Note the empty substring due to the match "a" at the beginning of the input:
"a1aa2aaa3" = "" ++ "a" ++ "1" ++ "aa" ++ "2" ++ "aaa" ++ "3"
-/
#eval utilityRegexExample.split haystack

def transformRegexExample := re! r"(a+)(b*)|(c+)"

def countString (name : String) (input : Option Substring) : String :=
  input.map (Substring.toString)
    |>.map (fun s => toString s.length ++ name)
    |>.getD ""

def countTransform (captures : CapturedGroups) : String :=
  let as := captures.get 1 |> countString "a"
  let bs := captures.get 2 |> countString "b"
  let cs := captures.get 3 |> countString "c"
  as ++ bs ++ cs

-- "1a0b 2a0b 2a1b 1c 2c"
#eval transformRegexExample.transformAll "a aa aab c cc" countTransform

-- Transforming matches into a fixed string is also available using `.replace` and `.replaceAll`.
#guard transformRegexExample.transformAll "a aa aab c cc" (fun _ => ".")
     = transformRegexExample.replaceAll   "a aa aab c cc" "."

API Overview #

The library provides the following main structures:

Regex operations include:

Creating Regexes #

Regexes can be created in two ways:

  1. At compile time using the re! macro:

    let regex := re! r"pattern"
    

    This checks the regex syntax at compile time and reports errors during compilation.

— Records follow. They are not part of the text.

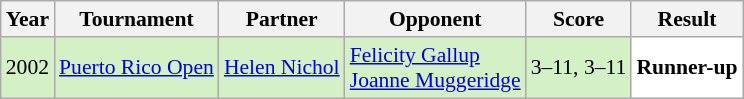
Opponent [436, 19]
Felicity Gallup Joanne Muggeridge [436, 68]
Partner [282, 19]
Helen Nichol [282, 68]
Result [686, 19]
Puerto Rico Open [136, 68]
Tournament [136, 19]
Score [579, 19]
2002 [28, 68]
3–11, 3–11 [579, 68]
Runner-up [686, 68]
Year [28, 19]
Identify which cell holds the provided text, then report its [x, y] central coordinate. 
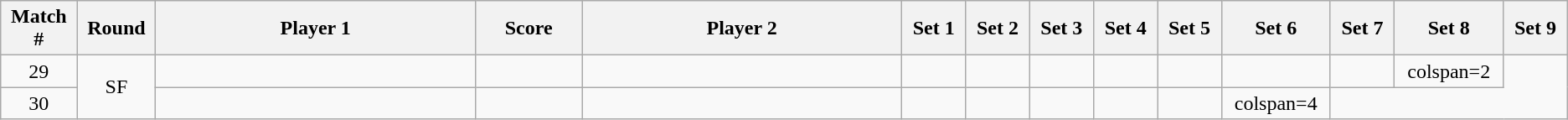
Set 1 [933, 28]
colspan=2 [1449, 71]
colspan=4 [1276, 103]
29 [39, 71]
Set 2 [998, 28]
Match # [39, 28]
Set 3 [1061, 28]
Player 1 [316, 28]
Score [529, 28]
Set 7 [1362, 28]
Set 6 [1276, 28]
SF [116, 87]
Set 8 [1449, 28]
Set 4 [1125, 28]
Player 2 [742, 28]
Round [116, 28]
Set 5 [1189, 28]
30 [39, 103]
Set 9 [1535, 28]
Determine the [X, Y] coordinate at the center of the cell enclosing the given text.  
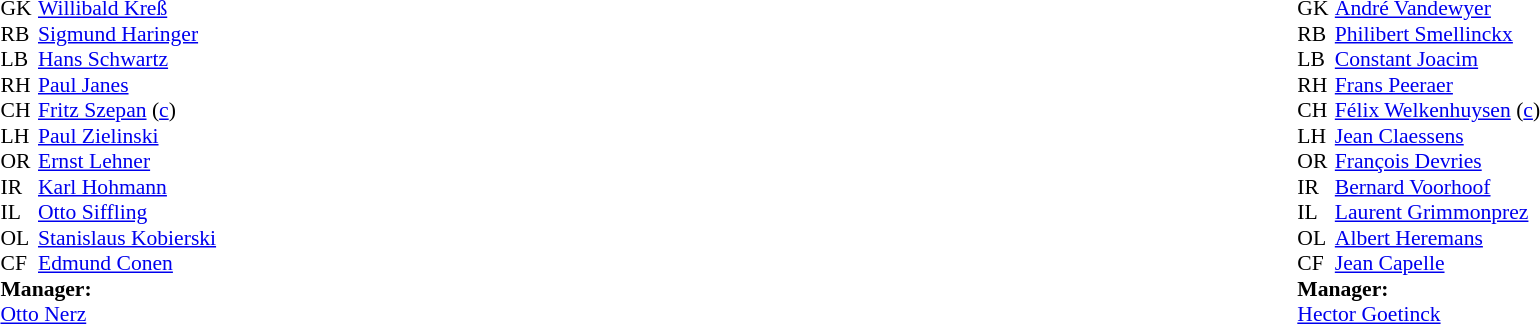
Jean Capelle [1438, 263]
Laurent Grimmonprez [1438, 213]
Frans Peeraer [1438, 85]
Stanislaus Kobierski [127, 238]
Félix Welkenhuysen (c) [1438, 111]
Hans Schwartz [127, 59]
Edmund Conen [127, 263]
Jean Claessens [1438, 136]
Karl Hohmann [127, 187]
Ernst Lehner [127, 161]
Otto Siffling [127, 213]
Fritz Szepan (c) [127, 111]
Bernard Voorhoof [1438, 187]
Paul Zielinski [127, 136]
François Devries [1438, 161]
Albert Heremans [1438, 238]
Paul Janes [127, 85]
Philibert Smellinckx [1438, 34]
Constant Joacim [1438, 59]
Sigmund Haringer [127, 34]
Extract the (X, Y) coordinate from the center of the cell holding the provided text.  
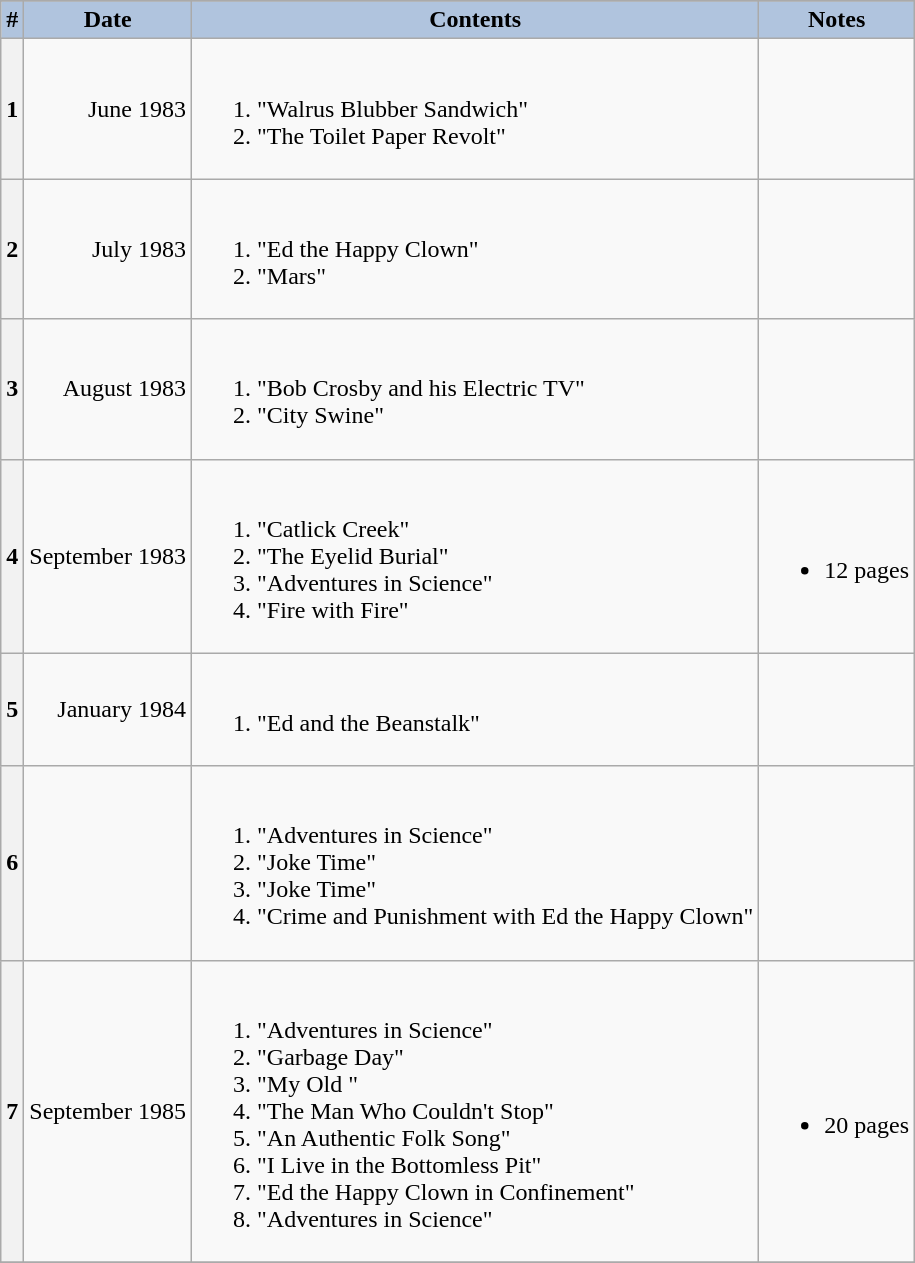
June 1983 (108, 109)
August 1983 (108, 389)
5 (12, 710)
1 (12, 109)
"Bob Crosby and his Electric TV""City Swine" (476, 389)
"Ed and the Beanstalk" (476, 710)
"Ed the Happy Clown""Mars" (476, 249)
7 (12, 1111)
Notes (837, 20)
Date (108, 20)
12 pages (837, 556)
"Adventures in Science""Joke Time""Joke Time""Crime and Punishment with Ed the Happy Clown" (476, 863)
2 (12, 249)
3 (12, 389)
"Catlick Creek""The Eyelid Burial""Adventures in Science""Fire with Fire" (476, 556)
20 pages (837, 1111)
# (12, 20)
July 1983 (108, 249)
4 (12, 556)
January 1984 (108, 710)
September 1983 (108, 556)
Contents (476, 20)
September 1985 (108, 1111)
"Walrus Blubber Sandwich""The Toilet Paper Revolt" (476, 109)
6 (12, 863)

  2. At runtime using Regex.parse or Regex.parse!:

    let regex ← Regex.parse "pattern" -- Returns Except with possible error
    let regex := Regex.parse! "pattern" -- Panics on invalid syntax
    

Matching Engines #

The library provides two matching engines:

  1. Virtual Machine (default): Efficient for most regular expressions
  2. Backtracker: Can be enabled with { regex with useBacktracker := true }

Both engines are formally verified to be correct implementations of regex semantics.